In a cinema market where name recognition is the best indicator of success it was only a matter of time before Dora the Explorer appeared on the big screen. Since its Nickelodeon debut in 2000, Dora the Explorer has became a household name among any house with a child and a television, especially with parents with any special interest in exposing their children to diversity and other cultures. Nearly twenty years later, Paramount and Nickelodeon give the Spanish-speaking girl with the bob haircut a bigger audience in Dora and the Lost City of Gold, and you can be glad they did.
The New Dora
In the new Dora, our girl (played by Isabela Moner) has aged into a young teenager. She maintains the childlike innocence and charm she had at the age we once knew her. Living mostly alone in the Amazon with only her parents and her quirky pet monkey, Boots, Dora’s social skills fit better in the jungle than a high school. Her best childhood friend is her cousin Diego. They’re forced apart when Dora’s parents (played by Eva Longoria and Michael Peña) take her off in search of a lost city of gold, and you can imagine the challenge of what’s to come: Diego grows up in a “regular” school system and becomes a normal teenager while Dora remains the same, untarnished by high school popularity, politics, or peer pressure.
When Dora and Diego are reunited as teens, the result is a fish-out-of-water comedy that places an awkward-yet-confident Dora in a Los Angeles high school with her frequently embarrassed cousin Diego, who wants to sink into the ground each time Dora opens her mouth, or worse, dances like the animals of the jungle. The film catches its stride when Dora and a few classmates — an awkward nerd named Randy, a nerdy mean girl named Sammy, and Dora’s cousin Diego — find themselves kidnapped by a group of mercenaries trying to track down Dora’s parents to find the city of gold themselves. The fish-out-of-water scenario is flipped when Dora returns to her comfortable landscape of the jungle and her begrudging acquaintances are the ones out of place and completely out of their element. Of course, hilarity ensues that include a few clever nods to adults in the audience — phrases like Terminator‘s “come with me if you want to live” and The Wire‘s “come at the king queen, you best not miss” — along with homages to the original Dora the Explorer for longtime fans. There’s even a third-wall break a lá the original series (can you say “delicioso?”), some throwback animation, and Swiper the Fox, complete with bandana, voiced by Benecio del Toro.
Genuine Fun
Most refreshing of the Dora film is its decision towards maintaining the character’s innocence. Dora and the Lost City of Gold is about friendship, curiosity, self-confidence, and ultimately Dora’s coming-of-age, though not through her own moral growth but in others around her learning from the light she shines. Everyone around Dora has something to learn, and the more time they spend around her the more they’re forced to confront the challenges they resist. With her friends those challenges come in the form of high school popularity and confidence; with her parents it looks like accepting that their child is growing up and is smart and capable and that it’s time to let go. It would have been an easy pitfall to sexualize Dora or her friends in their hormonal teenage years, yet the film swings over it with a genuine purity that makes for the best child-friendly adventure movie I’ve seen in a long time.
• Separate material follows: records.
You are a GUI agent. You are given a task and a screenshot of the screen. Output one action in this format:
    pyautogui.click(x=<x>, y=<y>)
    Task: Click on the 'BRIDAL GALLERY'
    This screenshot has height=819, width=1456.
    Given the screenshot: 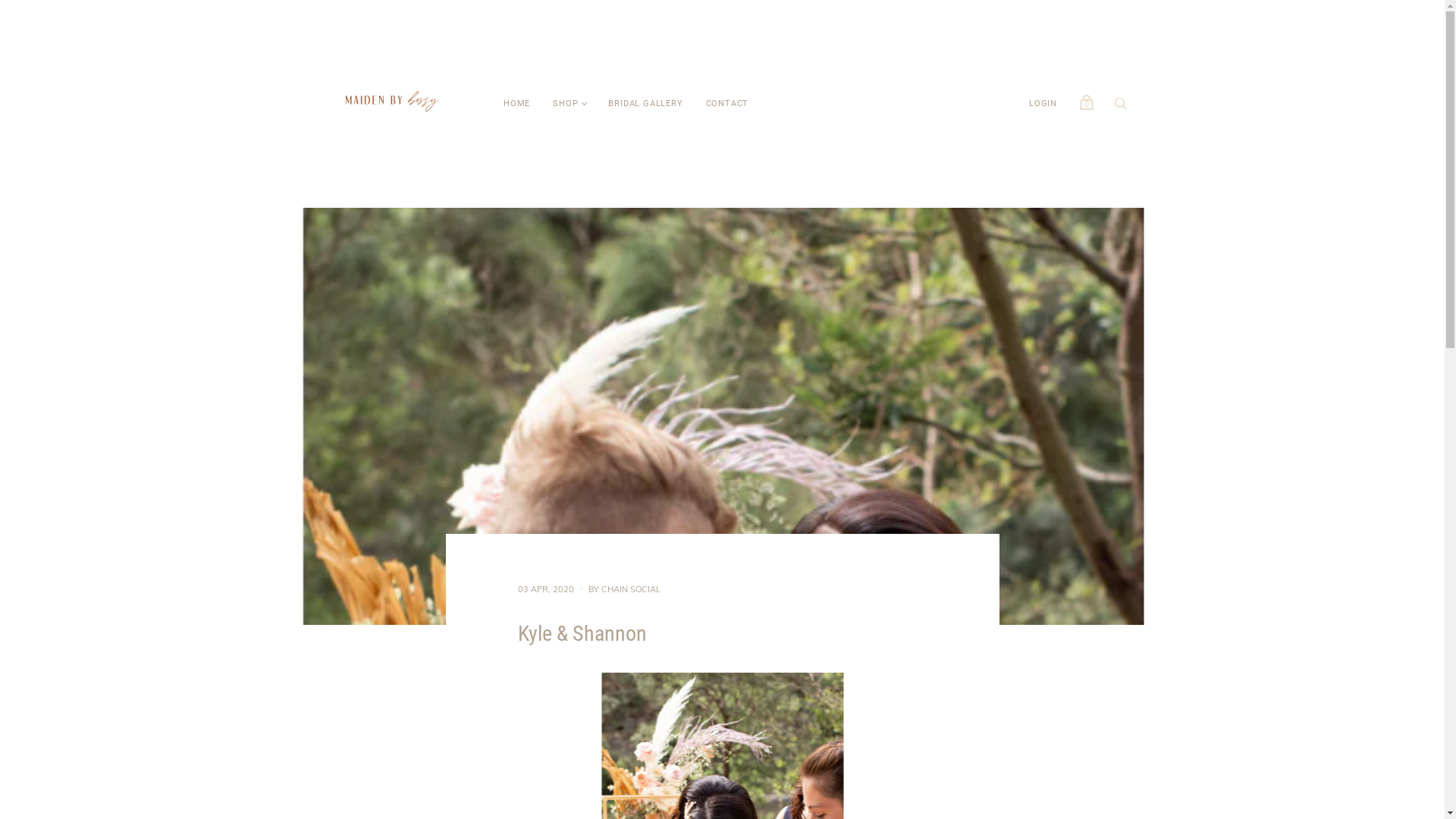 What is the action you would take?
    pyautogui.click(x=645, y=103)
     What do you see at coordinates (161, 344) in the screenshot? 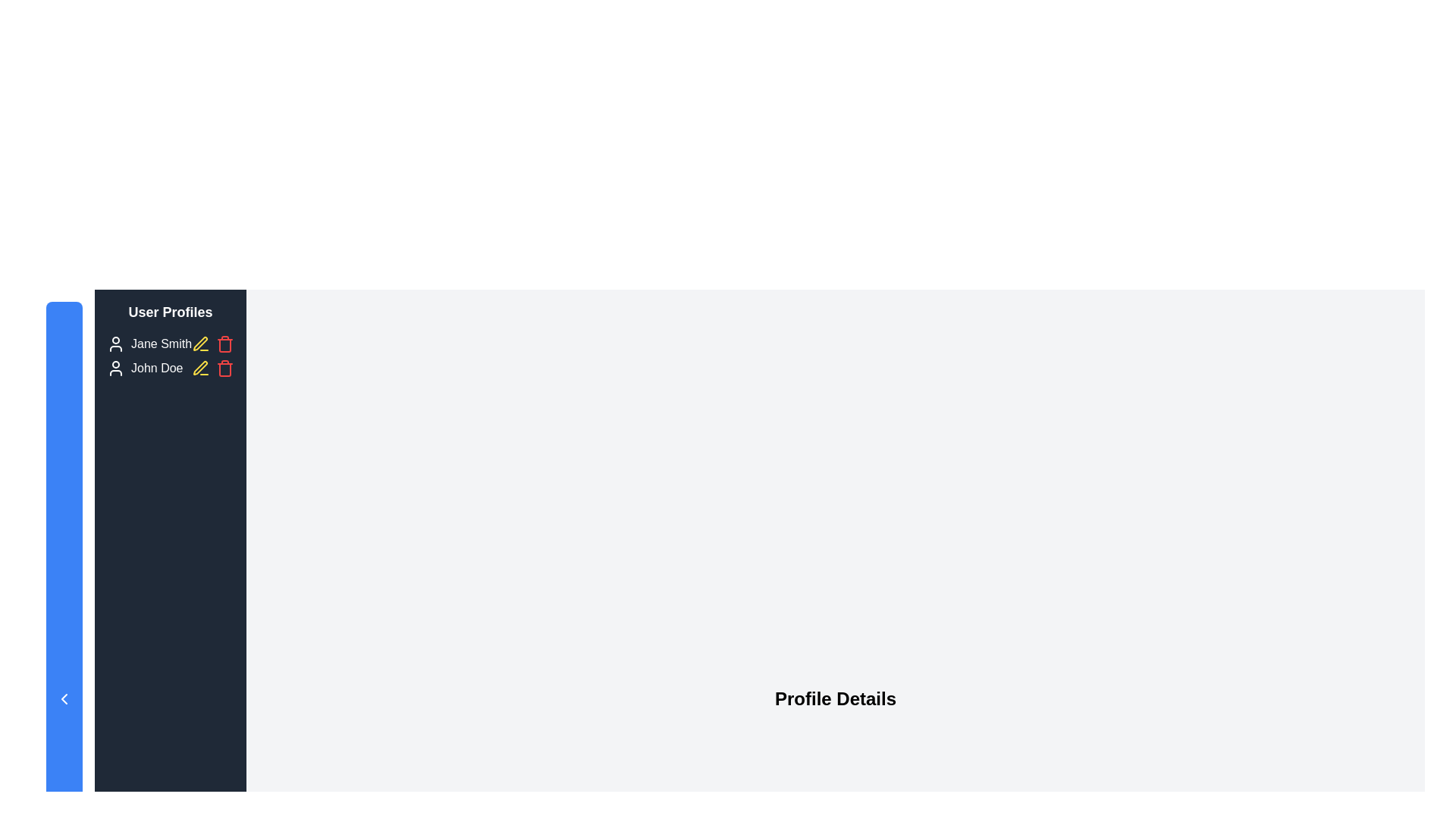
I see `the Text Label 'Jane Smith' which identifies the user profile, located in the left sidebar next to the edit and delete icons` at bounding box center [161, 344].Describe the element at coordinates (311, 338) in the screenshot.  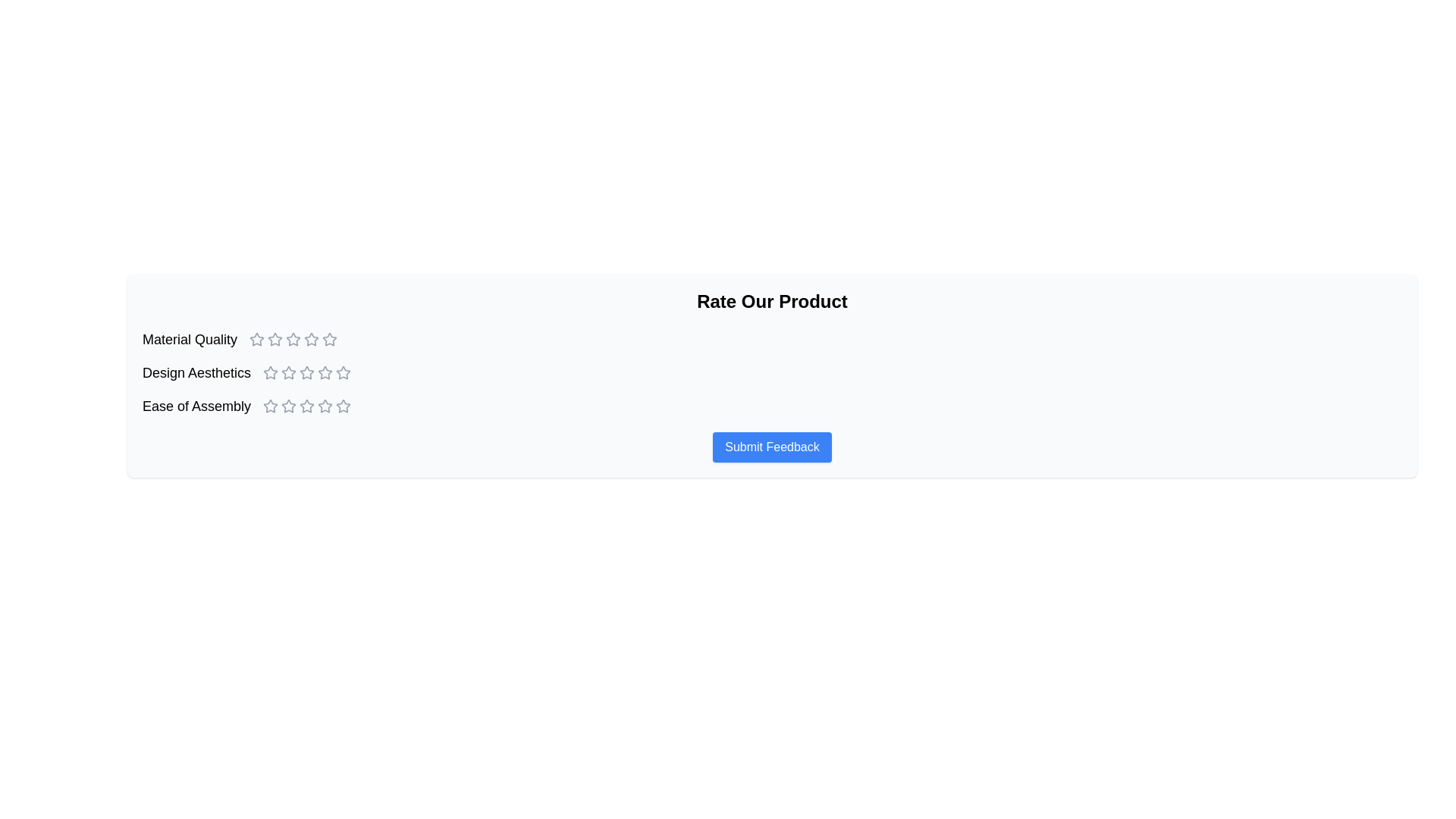
I see `the third star in the 'Material Quality' rating row to provide a rating` at that location.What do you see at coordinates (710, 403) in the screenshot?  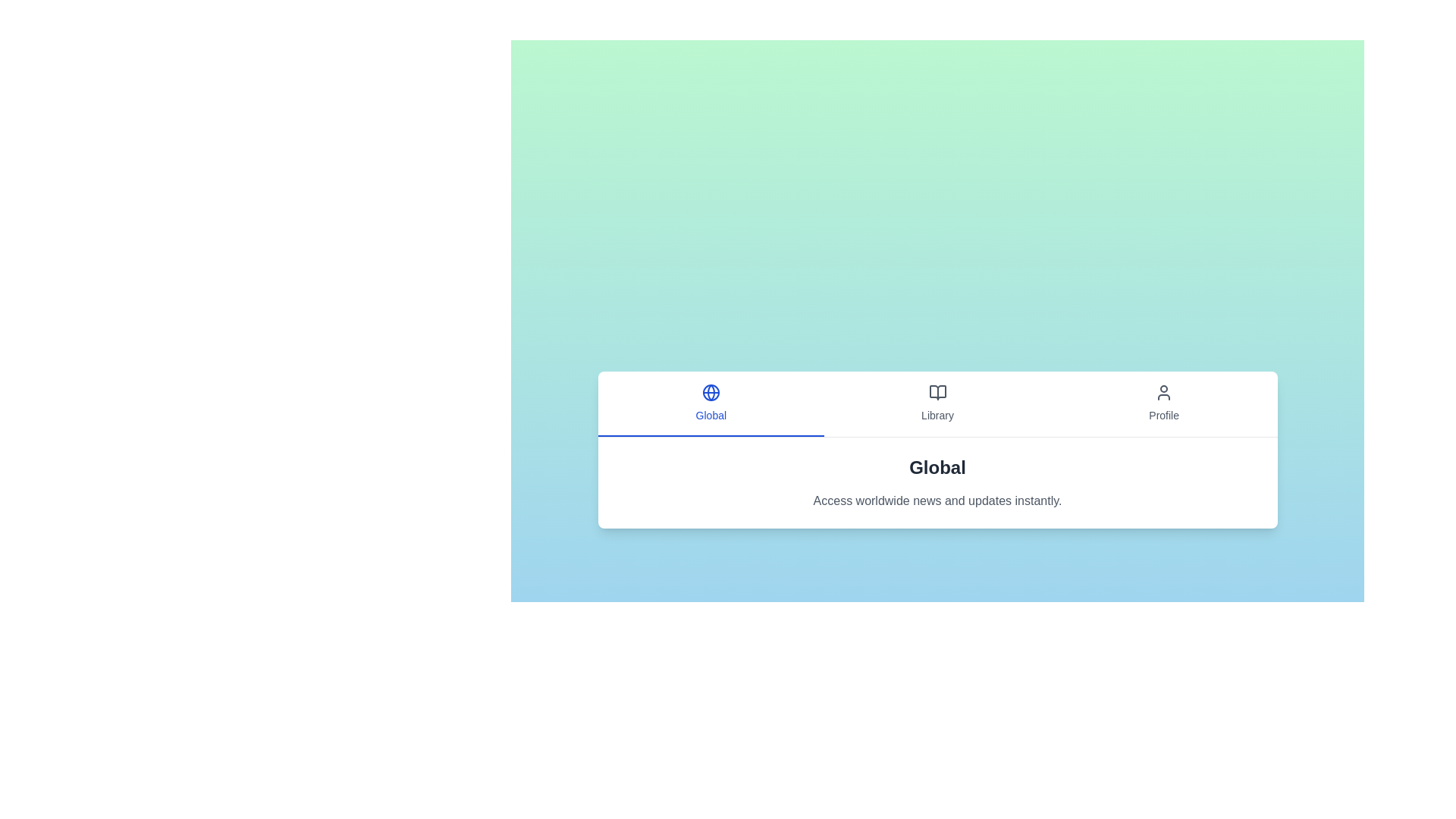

The overall feel of Dora and the Lost City of Gold is that of a child-friendly Tomb Raider, complete with quicksand, ancient ruins, and no shortage of jungle puzzles. Overall, it’s pure fun, and a sincere, wholesome family movie. Dora and the Lost City of Gold is full of heart, comedy, and adventure, and unless you’re dead inside it’ll leave you smiling — and singing — when you leave the theater. After all, as Dora would tell you, it’s always a good time for a song.